The Neon Trees, an alternative/pop band, have a few Top 20 hits, been featured in a Buick Verano commercial and have a song on the soundtrack for Iron Man 3.

Normally, when the band performs, it’s in a major arena, but earlier this month, it put on a concert at Vista Murrieta (Murrieta, Calif.) to help out the school’s football team and other extracurricular activities.

Though none of the band’s members (Tyler Glenn, Elaine Bradley, Chris Allen and Branden Campbell) went to Vista Murrieta, there are connections. Allen played football and baseball at Murrieta Valley in Murrieta and Glenn attended Chaparral High in nearby Temecula. Allen’s younger brother Jordan is a receivers coach for the school and a former tight end for the Vista Murrieta Broncos.

“I graduated from Vista in 2010,” Jordan Allen said. “We tried to do something the fall of 2009, my senior year. They had just had a big hit with Animal and over time, they had three more hits in the Top 20. I started thinking they may be too big for us to get them at the school. For the school to be able to pull it off was difficult.”

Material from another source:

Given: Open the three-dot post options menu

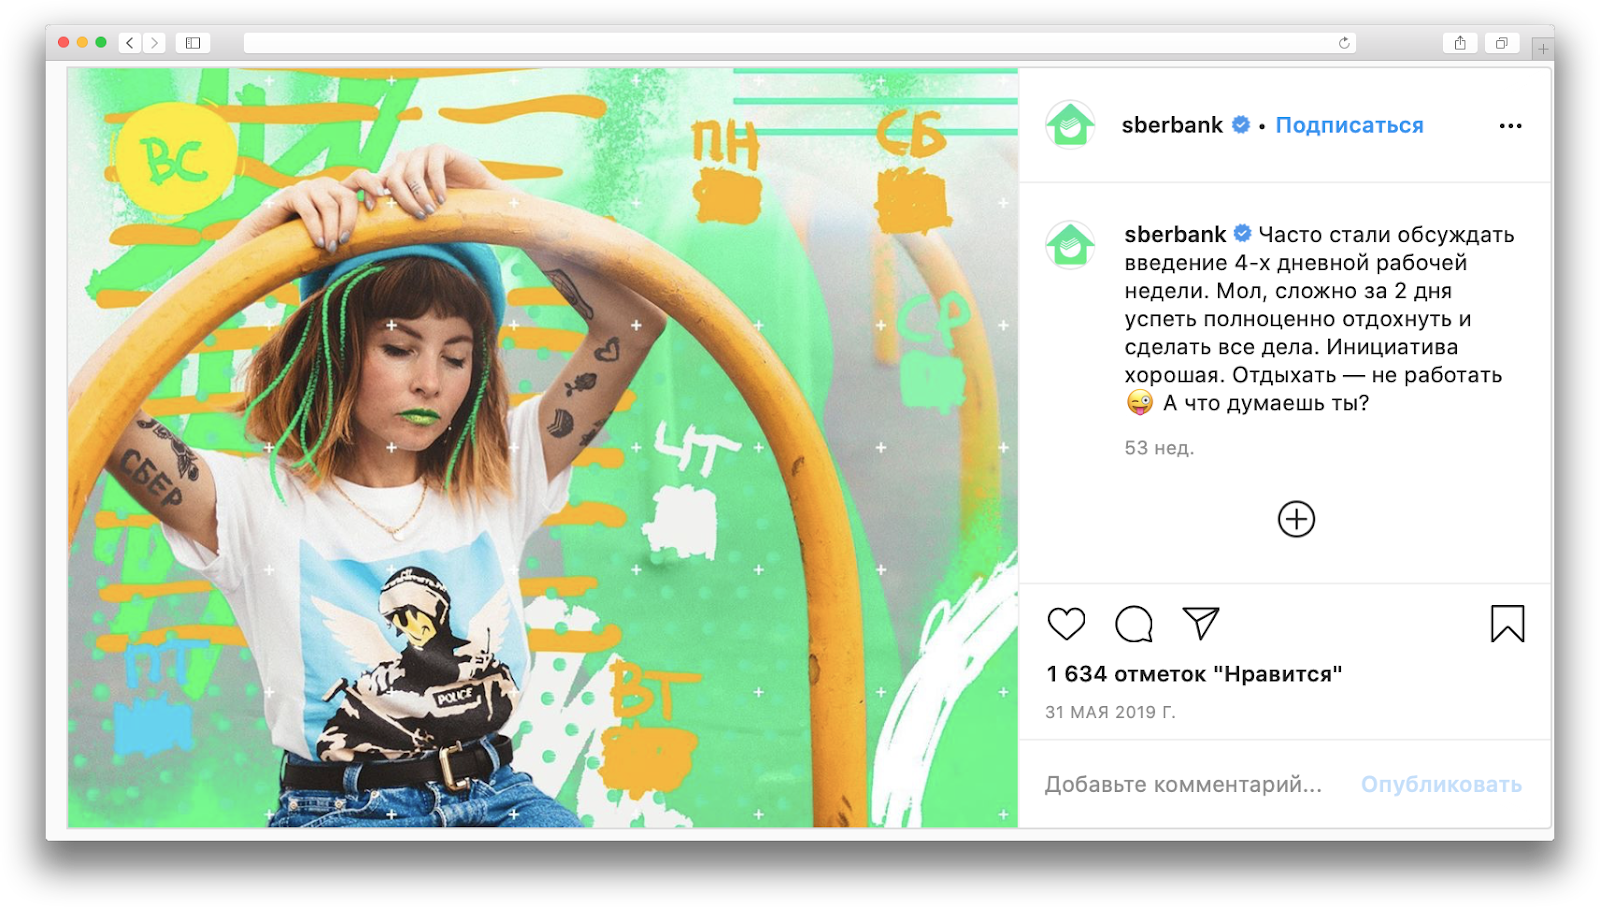Looking at the screenshot, I should click(x=1510, y=126).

The last time the band played in Murrieta was long before their break, when they played a talent show at the local Mormon ward house the band’s members attended at the time. Since, then, guitarist Chris Allen said his father, Brian Allen, had pushed to get the band to play again in Murrieta, to no avail.

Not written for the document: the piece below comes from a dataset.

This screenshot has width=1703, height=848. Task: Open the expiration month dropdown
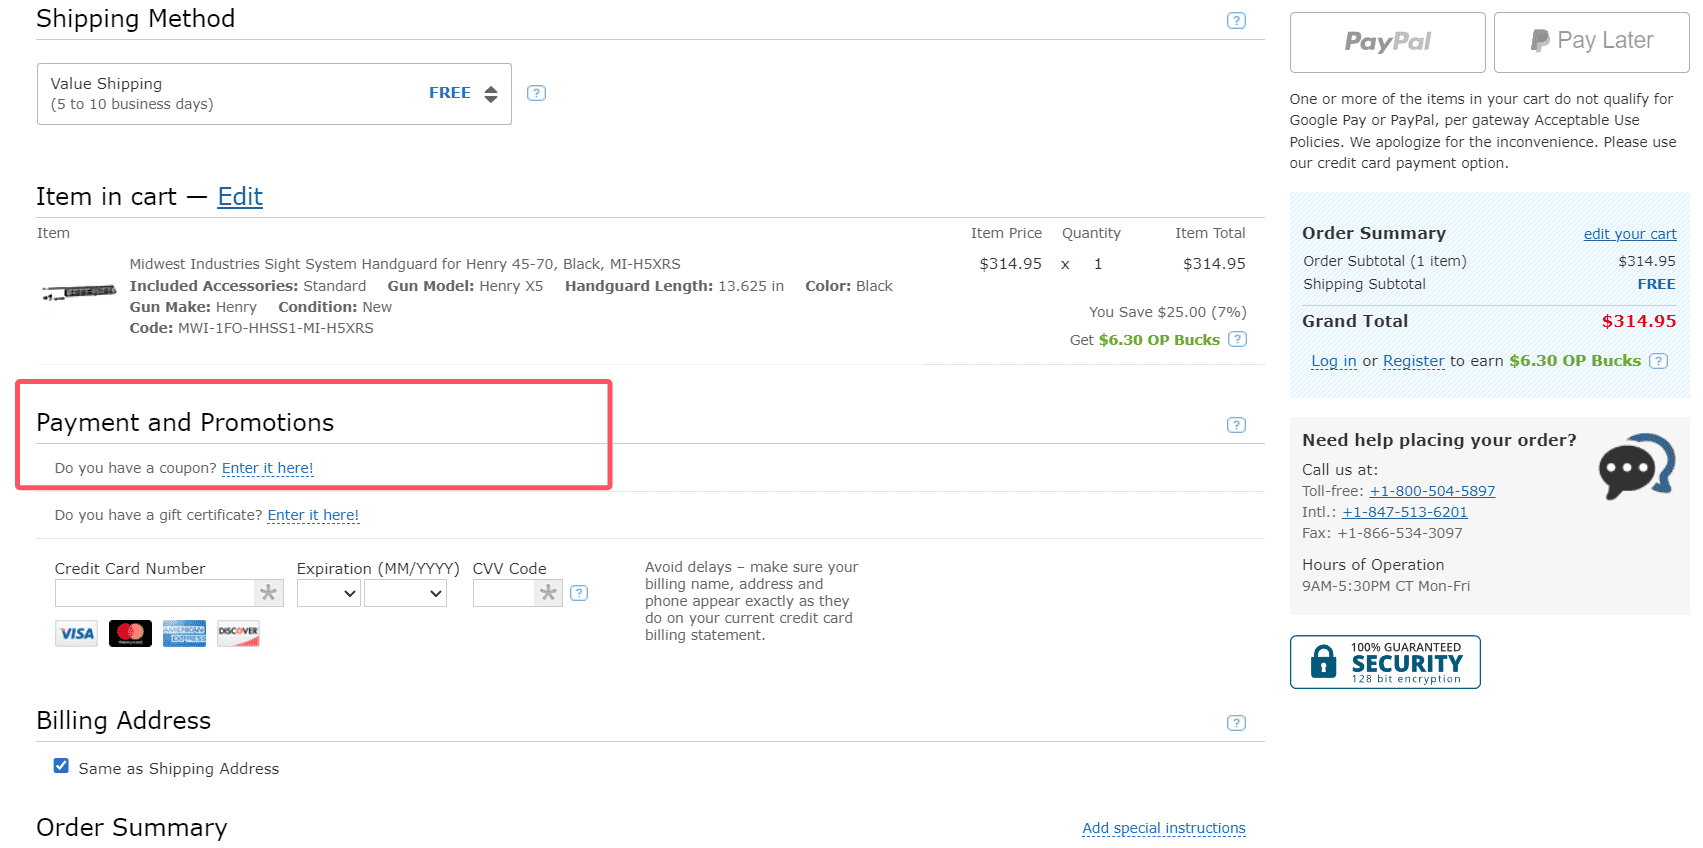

“I talked everybody into doing the talent show,” said Allen. “I don’t think there was a prize. They felt very weird about playing the talent show, so I really worried about bringing this idea to them. I talked Tyler into it first and convinced him that Vista Murrieta really takes things seriously and I felt like they could pull it off.”

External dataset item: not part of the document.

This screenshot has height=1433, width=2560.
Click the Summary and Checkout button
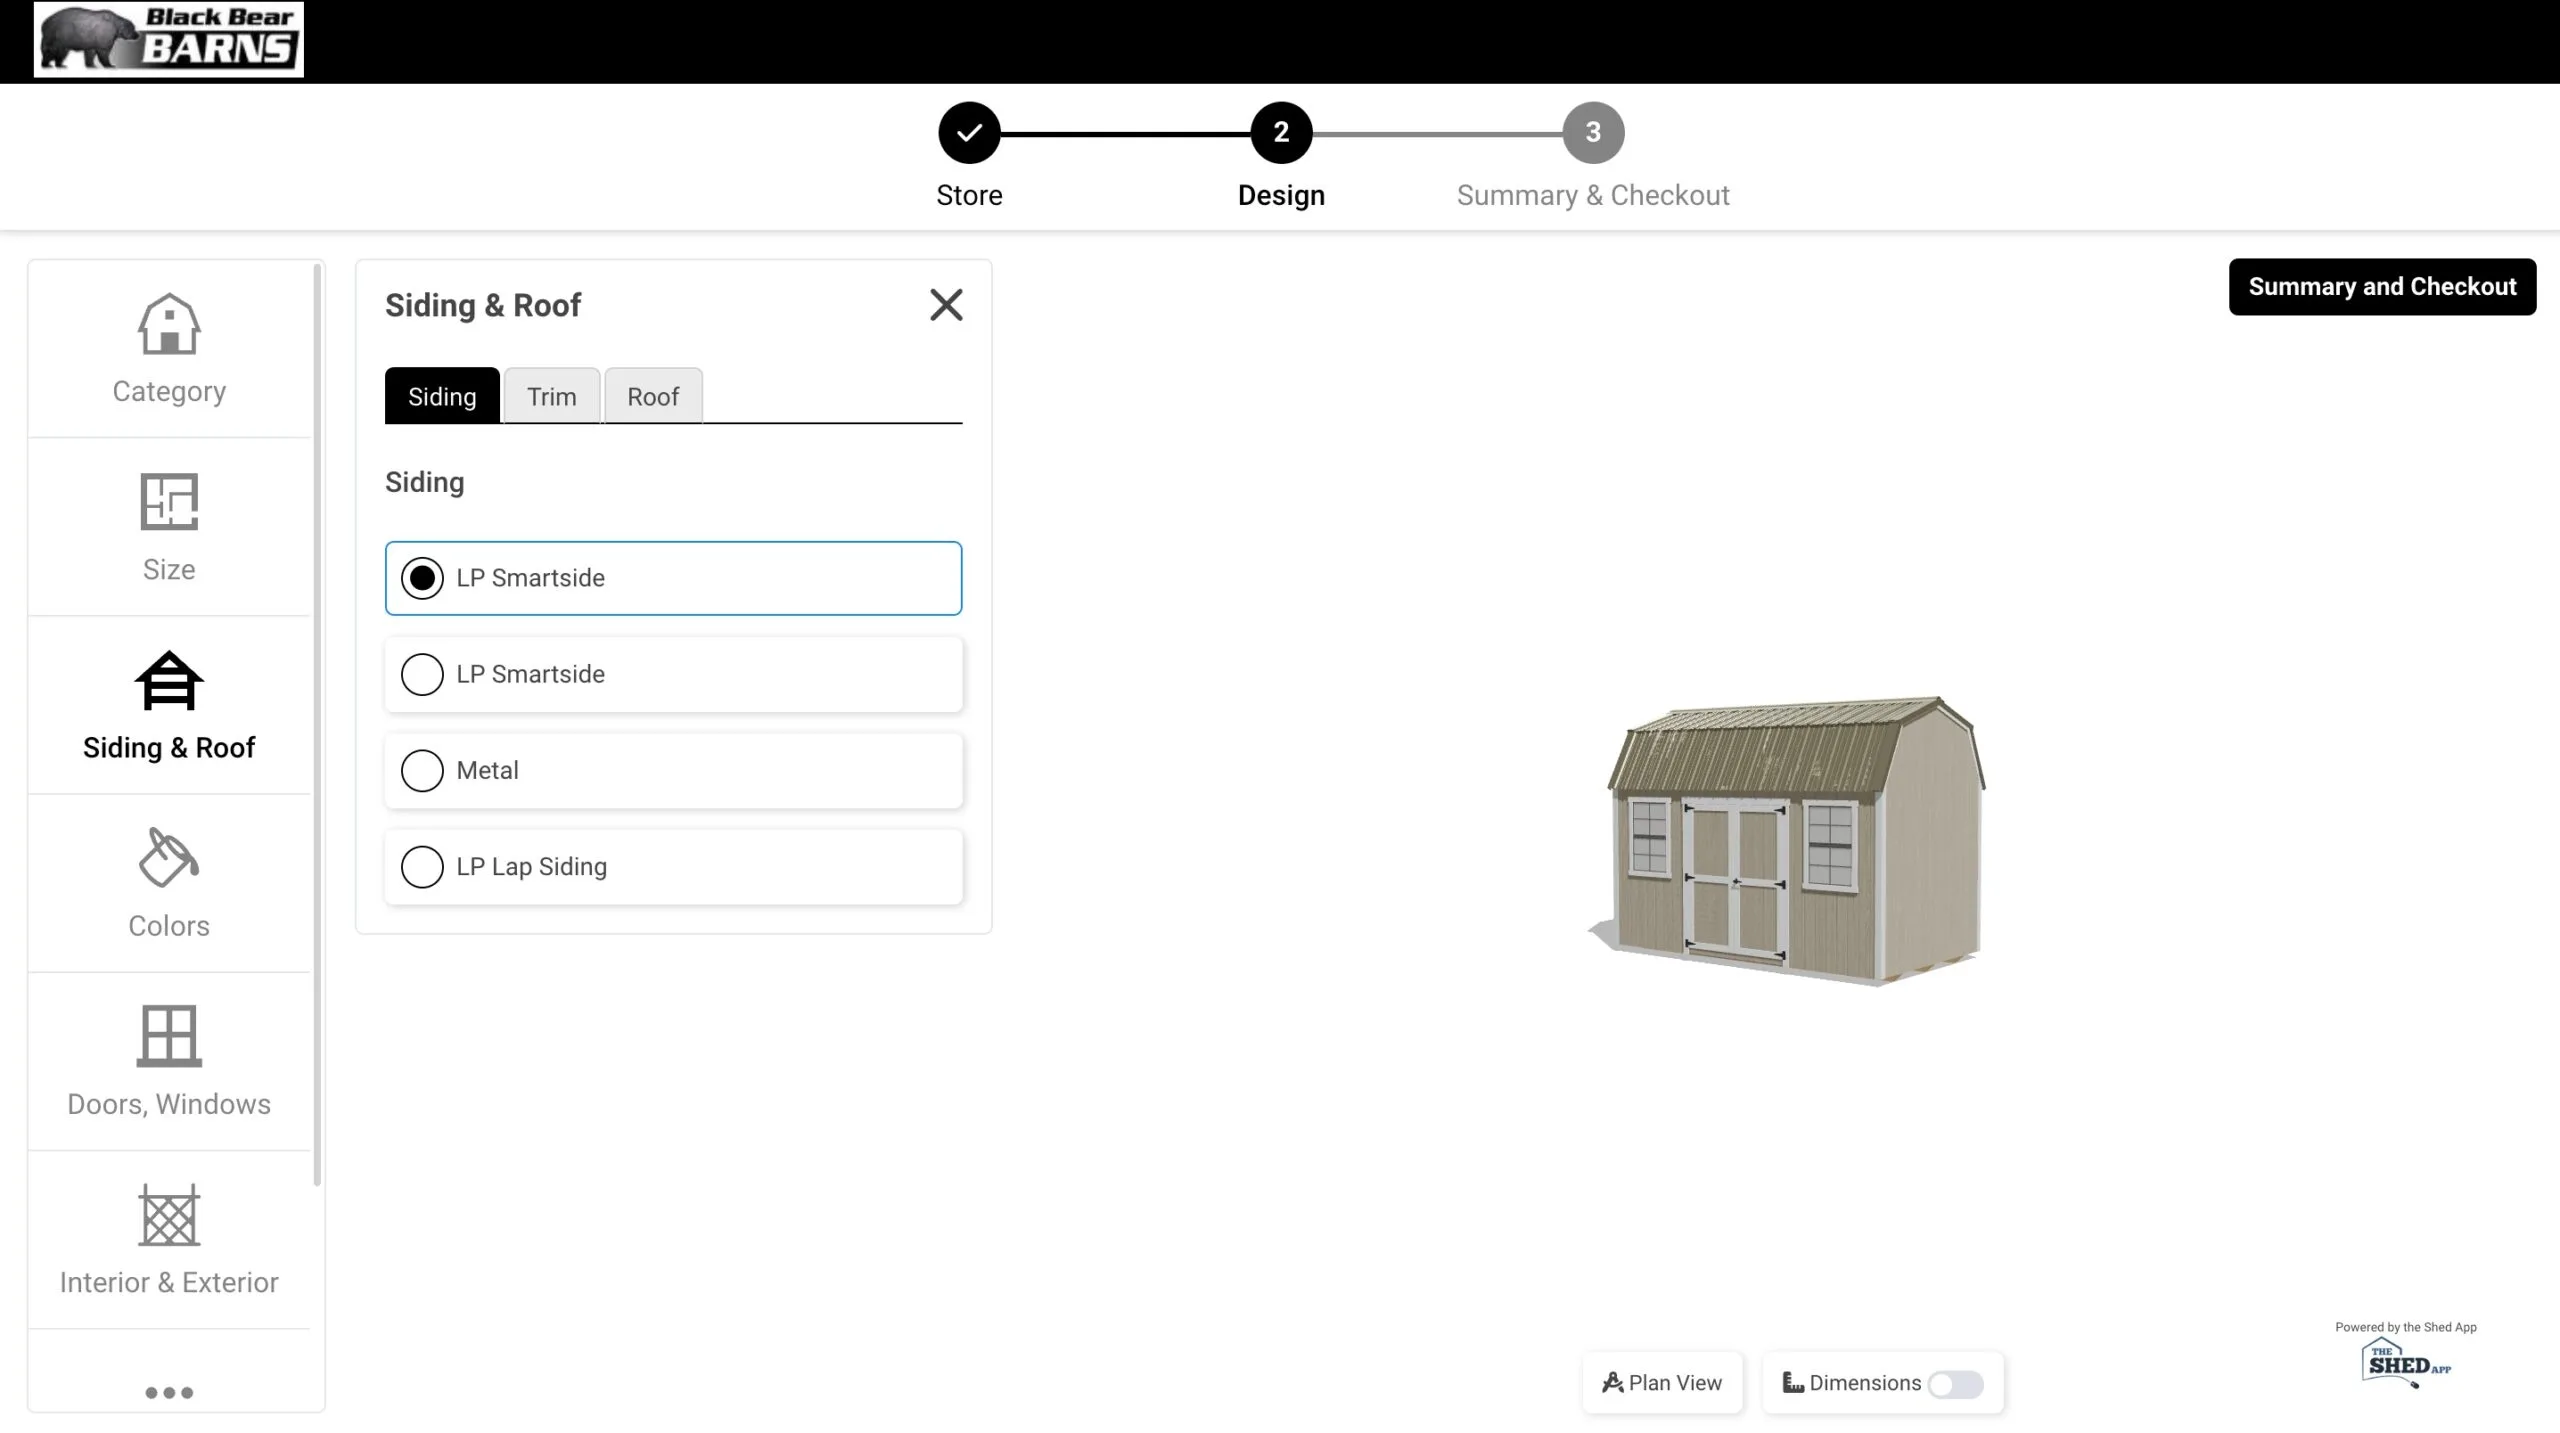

Though the band took a substantial pay cut to perform, they still had to pay the travel costs for their 10-member crew. All told, the expenses for the school’s preparation was $50,000, but it made roughly $100,000, or $50,000 profit on the show, Jordan Allen said.

Much of the money will help pay for new helmets for the football team. The school is 10 years old and the Broncos have to replace 80 helmets, at a cost of roughly $400 per helmet. Other school groups were able to use the event to raise money with the cross country team manning a water table at the concert and the cheerleaders operating a merchants table. Some of the promotional materials for the concert were done by student graphic designers.

“A lot of different groups helped at the school,” said Broncos football coach Coley Candaele. “When this was first brought up, I wasn’t sure who the band was, but my daughters knew who they were and played their songs for me. They know all the lyrics.”

In hindsight, Jordan Allen said the idea made a lot of sense.

“Our principal, Darren Daniel, is leaving, so he went out with a bang,” Allen said. “It was a risk because the school had to put up $50,000 before it saw any money back, but a lot of people believed in that risk. Schools go to a lot of work just to raise $500, but because of our resources here, we were able to raise $50,000.”

For the band, there was one complication it might not have faced elsewhere.

“The meet and greet took forever,” Chris Allen said. “I think it was because my mom (Sylvia) was manning the door and she’s too nice. She let everybody in.”